If a line of the data contains the word "will", it is counted; report how many such lines there are and nothing else.

BEGIN

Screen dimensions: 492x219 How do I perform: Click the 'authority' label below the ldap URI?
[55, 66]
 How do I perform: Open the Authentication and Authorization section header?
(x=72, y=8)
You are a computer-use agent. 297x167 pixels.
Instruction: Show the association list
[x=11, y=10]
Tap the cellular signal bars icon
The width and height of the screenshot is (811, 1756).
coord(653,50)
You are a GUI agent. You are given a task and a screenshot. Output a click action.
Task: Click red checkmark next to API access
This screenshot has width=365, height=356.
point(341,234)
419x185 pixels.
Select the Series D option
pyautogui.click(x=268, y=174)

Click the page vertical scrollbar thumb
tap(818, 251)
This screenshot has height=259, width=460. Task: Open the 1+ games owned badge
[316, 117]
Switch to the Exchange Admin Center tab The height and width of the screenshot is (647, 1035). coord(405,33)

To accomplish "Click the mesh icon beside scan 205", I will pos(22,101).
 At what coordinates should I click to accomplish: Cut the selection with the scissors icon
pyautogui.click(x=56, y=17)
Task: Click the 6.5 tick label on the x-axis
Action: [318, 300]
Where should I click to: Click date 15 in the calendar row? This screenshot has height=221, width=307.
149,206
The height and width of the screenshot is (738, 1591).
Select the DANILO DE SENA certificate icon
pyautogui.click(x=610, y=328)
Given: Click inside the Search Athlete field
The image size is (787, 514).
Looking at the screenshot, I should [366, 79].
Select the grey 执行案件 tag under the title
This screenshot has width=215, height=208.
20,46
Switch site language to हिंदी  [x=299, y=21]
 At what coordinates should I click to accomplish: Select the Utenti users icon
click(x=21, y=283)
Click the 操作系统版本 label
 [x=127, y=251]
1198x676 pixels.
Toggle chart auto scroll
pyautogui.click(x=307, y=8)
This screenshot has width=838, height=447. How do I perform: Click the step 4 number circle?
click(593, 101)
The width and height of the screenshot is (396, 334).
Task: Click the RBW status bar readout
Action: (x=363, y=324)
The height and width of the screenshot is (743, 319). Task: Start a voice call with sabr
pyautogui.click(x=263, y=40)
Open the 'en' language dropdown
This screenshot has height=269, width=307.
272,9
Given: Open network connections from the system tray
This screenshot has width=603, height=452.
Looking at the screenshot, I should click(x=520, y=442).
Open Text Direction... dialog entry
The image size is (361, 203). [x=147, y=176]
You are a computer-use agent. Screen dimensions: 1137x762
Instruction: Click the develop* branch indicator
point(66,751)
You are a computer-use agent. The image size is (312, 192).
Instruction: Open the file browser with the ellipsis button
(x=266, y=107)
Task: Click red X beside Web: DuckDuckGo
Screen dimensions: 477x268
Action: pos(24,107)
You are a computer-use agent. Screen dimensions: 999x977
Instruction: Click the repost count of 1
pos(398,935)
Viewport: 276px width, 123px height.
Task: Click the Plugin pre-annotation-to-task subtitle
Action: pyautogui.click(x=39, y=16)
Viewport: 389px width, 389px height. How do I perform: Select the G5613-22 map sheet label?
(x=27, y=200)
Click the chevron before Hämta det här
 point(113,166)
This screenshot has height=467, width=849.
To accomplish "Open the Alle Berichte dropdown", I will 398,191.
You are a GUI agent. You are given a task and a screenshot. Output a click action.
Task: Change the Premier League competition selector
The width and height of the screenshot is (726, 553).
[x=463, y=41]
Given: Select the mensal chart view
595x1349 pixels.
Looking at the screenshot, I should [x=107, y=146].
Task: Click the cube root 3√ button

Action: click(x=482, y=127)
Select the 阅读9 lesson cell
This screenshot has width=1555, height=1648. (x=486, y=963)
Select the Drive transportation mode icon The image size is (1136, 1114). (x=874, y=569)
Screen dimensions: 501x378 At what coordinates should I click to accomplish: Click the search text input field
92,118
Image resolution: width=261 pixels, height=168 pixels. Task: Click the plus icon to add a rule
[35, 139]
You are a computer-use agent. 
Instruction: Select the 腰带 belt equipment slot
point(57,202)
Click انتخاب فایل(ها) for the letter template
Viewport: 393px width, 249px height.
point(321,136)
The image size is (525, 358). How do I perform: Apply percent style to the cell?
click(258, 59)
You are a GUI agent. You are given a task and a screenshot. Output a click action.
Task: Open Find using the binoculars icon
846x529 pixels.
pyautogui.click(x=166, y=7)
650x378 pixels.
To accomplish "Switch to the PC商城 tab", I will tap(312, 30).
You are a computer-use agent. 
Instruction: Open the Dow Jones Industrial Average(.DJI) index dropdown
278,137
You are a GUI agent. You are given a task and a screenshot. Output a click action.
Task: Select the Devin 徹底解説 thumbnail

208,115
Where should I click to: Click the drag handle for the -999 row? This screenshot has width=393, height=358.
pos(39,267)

END

Exercise solution: 3